We are not lobbying for Big Caffeine, but this study adds to the reported health benefits linked to coffee, which already include reduced risk for cancer, diabetes, and Parkinson’s disease, with an added bonus of anti-inflammatory benefits. So, the next time you’re hesitant to pour that second cup of Joe, just go for it. Your heart can take it.
Bored? Feeling down? Don’t play Candy Crush
Now hang on, aren’t those the perfect times to play video games? If there’s nothing else to do, why not open Candy Crush and mindlessly power through the levels?
Because, according to a study by a group of Canadian researchers, it’s actually the worst thing you can do. Well, maybe not literally, but it’s not helpful. Researchers recruited 60 Candy Crush players who were at various levels in the game. They had the participants play early levels that were far too easy or levels balanced with their gameplay abilities.
Players in the easy-level group got bored and quit far earlier than did those in the advanced-level group. The group playing to their abilities were able to access a “flow” state and focus all their attention on the game. While this is all well and good for their gaming performance, according to the researchers, it confirms the theory that playing to escape boredom or negative emotions is more likely to lead to addiction. As with all addictions, the temporary high can give way to a self-repeating loop, causing patients to ignore real life and deepen depression.
The researchers hope their findings will encourage game developers to “consider implementing responsible video gaming tools directly within their games.” Comedy gold. Perhaps Canadians’ idea of capitalism is a little different from that of those south of the border.
Hiccups and vaccine refusal
Tonight, LOTME News dives into the fetid cesspool that is international politics and comes out with … hiccups?
But first, a word from our sponsor, Fearless Boxing Club of South Etobicoke, Ontario.
Are you looking to flout public health restrictions?

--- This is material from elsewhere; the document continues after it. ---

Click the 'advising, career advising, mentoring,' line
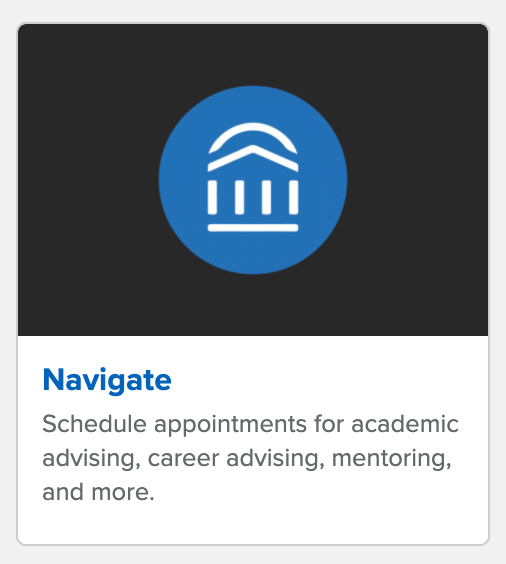This screenshot has width=506, height=564. (x=247, y=459)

Do you want to spend time in an enclosed space with other people who haven’t gotten the COVID-19 vaccine? Do you “feel safer waiting until more research is done on the side effects being discovered right now”? (We are not making this up.)
Then join the Fearless Boxing Club, because we “will not be accepting any vaccinated members.” Our founders, Mohammed Abedeen and Krystal Glazier-Roscoe, are working hard to exclude “those who received the experimental COVID vaccine.” (Still not making it up.)
And now, back to the news.
Brazilian president Jair Bolsonaro was hospitalized recently for a severe case of hiccups that may have been related to a stab wound he received in 2018. [Nope, didn’t make that up, either.]
Mr. Bolsonaro had been hiccuping for 10 days, and was experiencing abdominal pain and difficulty speaking, when he entered the hospital on July 14. Since being stabbed while on the campaign trail, he has undergone several operations, which may have led to the partial intestinal obstruction that caused his latest symptoms.
His medical team advised Mr. Bolsonaro to go on a diet to aid his recovery, but when he was released on July 18 he said, “I hope in 10 days I’ll be eating barbecued ribs.” (Maybe this is all just a lucid dream. Probably shouldn’t have had ribs right before bed.)